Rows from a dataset
################
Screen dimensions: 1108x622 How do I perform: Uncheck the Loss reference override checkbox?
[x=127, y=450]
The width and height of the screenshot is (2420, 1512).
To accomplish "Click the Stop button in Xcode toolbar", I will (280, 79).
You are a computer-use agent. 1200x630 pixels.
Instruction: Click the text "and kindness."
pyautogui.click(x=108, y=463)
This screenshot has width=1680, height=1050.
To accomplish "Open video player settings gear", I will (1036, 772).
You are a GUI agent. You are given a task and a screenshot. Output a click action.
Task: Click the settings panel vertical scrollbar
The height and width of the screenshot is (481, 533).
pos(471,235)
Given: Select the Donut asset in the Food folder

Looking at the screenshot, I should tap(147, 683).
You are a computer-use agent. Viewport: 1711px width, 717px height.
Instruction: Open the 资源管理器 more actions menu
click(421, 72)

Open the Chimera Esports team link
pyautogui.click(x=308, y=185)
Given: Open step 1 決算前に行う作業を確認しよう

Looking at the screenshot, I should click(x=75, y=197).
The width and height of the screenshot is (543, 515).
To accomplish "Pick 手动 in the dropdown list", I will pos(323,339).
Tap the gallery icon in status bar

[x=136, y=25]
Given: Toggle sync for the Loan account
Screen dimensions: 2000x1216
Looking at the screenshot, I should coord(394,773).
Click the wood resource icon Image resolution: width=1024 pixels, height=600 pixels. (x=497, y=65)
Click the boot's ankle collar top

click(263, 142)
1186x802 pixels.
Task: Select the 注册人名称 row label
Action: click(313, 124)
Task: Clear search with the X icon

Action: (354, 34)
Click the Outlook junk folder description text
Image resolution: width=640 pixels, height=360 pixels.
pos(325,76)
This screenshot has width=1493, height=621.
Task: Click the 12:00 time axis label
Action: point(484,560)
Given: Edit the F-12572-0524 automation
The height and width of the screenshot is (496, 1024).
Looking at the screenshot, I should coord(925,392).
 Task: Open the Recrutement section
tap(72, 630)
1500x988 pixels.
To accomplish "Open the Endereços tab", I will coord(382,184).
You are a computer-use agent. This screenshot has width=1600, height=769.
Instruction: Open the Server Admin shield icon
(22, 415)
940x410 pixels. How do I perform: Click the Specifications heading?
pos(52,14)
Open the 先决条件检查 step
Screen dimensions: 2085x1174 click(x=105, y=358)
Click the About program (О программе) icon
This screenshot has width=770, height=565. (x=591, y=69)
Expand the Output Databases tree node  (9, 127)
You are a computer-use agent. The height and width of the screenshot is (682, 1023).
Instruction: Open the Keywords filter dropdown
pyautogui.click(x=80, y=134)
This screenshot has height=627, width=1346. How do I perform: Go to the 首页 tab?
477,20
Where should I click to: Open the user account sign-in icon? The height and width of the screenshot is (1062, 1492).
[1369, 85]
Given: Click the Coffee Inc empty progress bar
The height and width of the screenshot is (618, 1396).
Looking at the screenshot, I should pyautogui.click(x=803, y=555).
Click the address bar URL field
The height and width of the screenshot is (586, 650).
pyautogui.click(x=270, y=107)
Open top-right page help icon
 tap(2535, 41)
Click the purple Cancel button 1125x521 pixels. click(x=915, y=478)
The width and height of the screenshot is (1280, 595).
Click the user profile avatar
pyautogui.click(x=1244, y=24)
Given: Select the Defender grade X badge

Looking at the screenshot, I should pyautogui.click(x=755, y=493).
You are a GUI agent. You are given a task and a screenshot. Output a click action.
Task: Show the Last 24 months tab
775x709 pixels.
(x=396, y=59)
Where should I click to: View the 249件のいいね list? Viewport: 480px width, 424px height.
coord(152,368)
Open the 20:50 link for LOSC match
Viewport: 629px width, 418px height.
################
**STATED TASK**
Write out every line of the material above as a numbered list, dropping any blank lines.

**WRITTEN SOLUTION**
1. Screen dimensions: 1108x622 How do I perform: Uncheck the Loss reference override checkbox?
2. [x=127, y=450]
3. The width and height of the screenshot is (2420, 1512).
4. To accomplish "Click the Stop button in Xcode toolbar", I will (280, 79).
5. You are a computer-use agent. 1200x630 pixels.
6. Instruction: Click the text "and kindness."
7. pyautogui.click(x=108, y=463)
8. This screenshot has width=1680, height=1050.
9. To accomplish "Open video player settings gear", I will (1036, 772).
10. You are a GUI agent. You are given a task and a screenshot. Output a click action.
11. Task: Click the settings panel vertical scrollbar
12. The height and width of the screenshot is (481, 533).
13. pos(471,235)
14. Given: Select the Donut asset in the Food folder
15. Looking at the screenshot, I should tap(147, 683).
16. You are a computer-use agent. Viewport: 1711px width, 717px height.
17. Instruction: Open the 资源管理器 more actions menu
18. click(421, 72)
19. Open the Chimera Esports team link
20. pyautogui.click(x=308, y=185)
21. Given: Open step 1 決算前に行う作業を確認しよう
22. Looking at the screenshot, I should click(x=75, y=197).
23. The width and height of the screenshot is (543, 515).
24. To accomplish "Pick 手动 in the dropdown list", I will pos(323,339).
25. Tap the gallery icon in status bar
26. [x=136, y=25]
27. Given: Toggle sync for the Loan account
28. Screen dimensions: 2000x1216
29. Looking at the screenshot, I should coord(394,773).
30. Click the wood resource icon Image resolution: width=1024 pixels, height=600 pixels. (x=497, y=65)
31. Click the boot's ankle collar top
32. click(263, 142)
33. 1186x802 pixels.
34. Task: Select the 注册人名称 row label
35. Action: click(313, 124)
36. Task: Clear search with the X icon
37. Action: (354, 34)
38. Click the Outlook junk folder description text
39. Image resolution: width=640 pixels, height=360 pixels.
40. pos(325,76)
41. This screenshot has width=1493, height=621.
42. Task: Click the 12:00 time axis label
43. Action: point(484,560)
44. Given: Edit the F-12572-0524 automation
45. The height and width of the screenshot is (496, 1024).
46. Looking at the screenshot, I should coord(925,392).
47.  Task: Open the Recrutement section
48. tap(72, 630)
49. 1500x988 pixels.
50. To accomplish "Open the Endereços tab", I will coord(382,184).
51. You are a computer-use agent. This screenshot has width=1600, height=769.
52. Instruction: Open the Server Admin shield icon
53. (22, 415)
54. 940x410 pixels. How do I perform: Click the Specifications heading?
55. pos(52,14)
56. Open the 先决条件检查 step
57. Screen dimensions: 2085x1174 click(x=105, y=358)
58. Click the About program (О программе) icon
59. This screenshot has width=770, height=565. (x=591, y=69)
60. Expand the Output Databases tree node  (9, 127)
61. You are a computer-use agent. The height and width of the screenshot is (682, 1023).
62. Instruction: Open the Keywords filter dropdown
63. pyautogui.click(x=80, y=134)
64. This screenshot has height=627, width=1346. How do I perform: Go to the 首页 tab?
65. 477,20
66. Where should I click to: Open the user account sign-in icon? The height and width of the screenshot is (1062, 1492).
67. [1369, 85]
68. Given: Click the Coffee Inc empty progress bar
69. The height and width of the screenshot is (618, 1396).
70. Looking at the screenshot, I should pyautogui.click(x=803, y=555).
71. Click the address bar URL field
72. The height and width of the screenshot is (586, 650).
73. pyautogui.click(x=270, y=107)
74. Open top-right page help icon
75.  tap(2535, 41)
76. Click the purple Cancel button 1125x521 pixels. click(x=915, y=478)
77. The width and height of the screenshot is (1280, 595).
78. Click the user profile avatar
79. pyautogui.click(x=1244, y=24)
80. Given: Select the Defender grade X badge
81. Looking at the screenshot, I should pyautogui.click(x=755, y=493).
82. You are a GUI agent. You are given a task and a screenshot. Output a click action.
83. Task: Show the Last 24 months tab
84. 775x709 pixels.
85. (x=396, y=59)
86. Where should I click to: View the 249件のいいね list? Viewport: 480px width, 424px height.
87. coord(152,368)
88. Open the 20:50 link for LOSC match
89. Viewport: 629px width, 418px height.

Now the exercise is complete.